Selenio per combattere il cancro
Gli scienziati svedesi del Karolinska Institute sembrano aver trovato un metodo piuttosto insolito ma efficace per combattere il cancro. Hanno infatti sfruttato delle minuscole molecole che hanno la capacità di trattenere un enzima che contiene selenio. E i risultati (positivi) non hanno tardato ad arrivare: sono riusciti a distruggere sessanta tipi diversi di cellule cancerose coltivate in laboratorio.

Maggior sensibilità allo stress
«L'efficacia contro il cancro potrebbe essere il risultato dell’apparente maggiore sensibilità allo stress ossidativo delle cellule tumorali rispetto alle cellule normali, che a loro volta possono essere utilizzate nella terapia del cancro», spiegano gli autori dello studio appena pubblicato su Science Translational Medicine. I ricercatori sono riusciti a sconfiggere diversi tipi di tumore in maniera rapidissima utilizzando soltanto questo tipo di molecole.

Una nuova speranza per combattere il cancro?
I ricercatori auspicano che i risultati ottenuti dalla loro ricerca possano essere sfruttati per produrre un farmaco sicuro, con pochi effetti collaterali, che possa causare una rapida morte delle cellule tumorali. Il selenio è un elemento chimico considerato anche un micronutriente essenziale. L’enzima che è stato utilizzato durante la ricerca – e che è in grado di contenere selenio - si chiama TrxR1. Questa combinazione è in grado di migliorare la crescita cellulare proteggendole dallo stress ossidativo.

Cos’è lo stress ossidativo?
Lo stress ossidativo è, in sintesi, uno squilibrio che si manifesta con una maggior produzione di radicali liberi. La loro peculiarità è quella di essere fortemente reattive con altre molecole e, nella misura giusta, consentono di contrastare eventuali danni all’organismo umano. Cosa che non accade quando è in abbondanza. A tutto ciò si aggiunge che in molte forme di cancro i livelli di TrxR1 sono molto elevati. Quest’ultima molecola è implicata nel metabolismo degli amminoacidi, nel trasporto della vitamina C e nella risposta agli stress ossidativi mediata da NRF2.

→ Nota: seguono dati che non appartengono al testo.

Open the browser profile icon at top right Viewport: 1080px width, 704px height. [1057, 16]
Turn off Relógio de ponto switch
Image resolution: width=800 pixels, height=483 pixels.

Le molecole che controllano l’enzima TrxR1
Durante lo studio, i ricercatori hanno scandagliato oltre 400.000 molecole che potrebbero controllare l’enzima TrxR1, alcune di queste si sono caratterizzate per la loro peculiarità anti-cancerogena, tra cui anche il selenio. «Questa efficacia contro il cancro può essere il risultato della apparente maggiore sensibilità allo stress ossidativo delle cellule tumorali rispetto alle cellule normali, che a loro volta possono essere utilizzate nella terapia del cancro. Questo sembra funzionare nei modelli murini e quindi siamo fiduciosi che questo principio di trattamento possa essere sviluppato per gli esseri umani, anche se ciò richiederà molti anni di ulteriori ricerche», concludono i ricercatori. Infine, ricordiamo che alcuni farmaci antimurali attualmente in uso, tra cui cisplatino e melfalano, inibiscono il TrxR1.